Mais c’est déjà un honneur, à tout prendre, pour de Maillet, que d’avoir rang dans cette illustre satire des Systèmes, à côté de Malebranche et de Spinoza. C’est une preuve que l’ouvrage fut loin de passer inaperçu. L’abbé Raynal le signale dès son apparition, en termes très expressifs, dans ses Nouvelles littéraires, qui précédèrent la Correspondance de Grimm : « Tout est extraordinaire, dit-il, dans un ouvrage qu’on vient d’imprimer en deux volumes et qui fait beaucoup de bruit par la hardiesse des sentimens qu’on y a hasardés. » Il est donc impossible que Diderot n’ait pas lu ce livre, bien qu’à ma connaissance, il n’en ait fait mention nulle part. Curieux comme il l’était, facilement enthousiaste, beaucoup plus porté que Voltaire par son genre d’esprit et son goût pour l’histoire de la nature vers ce genre d’hypothèses, il ne dut pas accueillir Telliamed par un éclat de rire, comme le terrible railleur des Systèmes, il dut y démêler du premier coup d’œil l’idée fondamentale sous les accessoires plus ou moins ridicules. Mais de tout cela, de ces influences et de ces suggestions possibles, nous ne savons rien de positif, nous en sommes réduits à de simples conjectures.

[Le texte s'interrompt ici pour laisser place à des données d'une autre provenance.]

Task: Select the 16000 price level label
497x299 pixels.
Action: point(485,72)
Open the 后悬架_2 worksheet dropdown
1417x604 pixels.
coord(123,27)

Il y a des momens où une idée est dans l’air. Plusieurs esprits la respirent ou la conçoivent en même temps. Cette conception plus ou moins vague du transformisme était née tout naturellement, vers la seconde moitié du XVIIIe siècle, des progrès si rapides de la science expérimentale, qui, enivrée de ses premiers triomphes et se livrant à une ambition sans frein, s’élançait à la conquête du monde qu’elle voulait posséder et dans l’avenir et dans le passé: dans l’avenir en s’emparant de toutes les forces et des agens de la nature, dans le passé en retrouvant le secret des origines et devinant le mystère primitif des choses. — À ces présomptueuses espérances de la science, se joignait un mouvement d’hostilité très vif contre les dogmes religieux, et ce n’était pas pour les philosophes de ce temps une médiocre satisfaction que de concevoir une Genèse scientifique en opposition avec la Genèse de Moïse. Une confiance passionnée dans la science positive qui naissait alors, et l’horreur du surnaturel à l’origine des choses, aussi bien que dans la suite de l’histoire, ces deux raisons suffisent pour expliquer l’éclosion simultanée de la même théorie naturaliste dans plusieurs de ces intelligences que tentent les grandes aventures d’idée et qui croient qu’on ne peut vraiment comprendre le monde qu’en le recréant par la pensée. Mais il y a toujours de ces intelligences maîtresses dans lesquelles la conception nouvelle prend un air d’originalité décisive : c’est l’histoire de Diderot. Il était de ces esprits qui ne souffrent pas de bornes à leur puissance de concevoir et qui aiment mieux combler l’abîme par leurs conceptions même chimériques que de s’arrêter devant l’inconnu.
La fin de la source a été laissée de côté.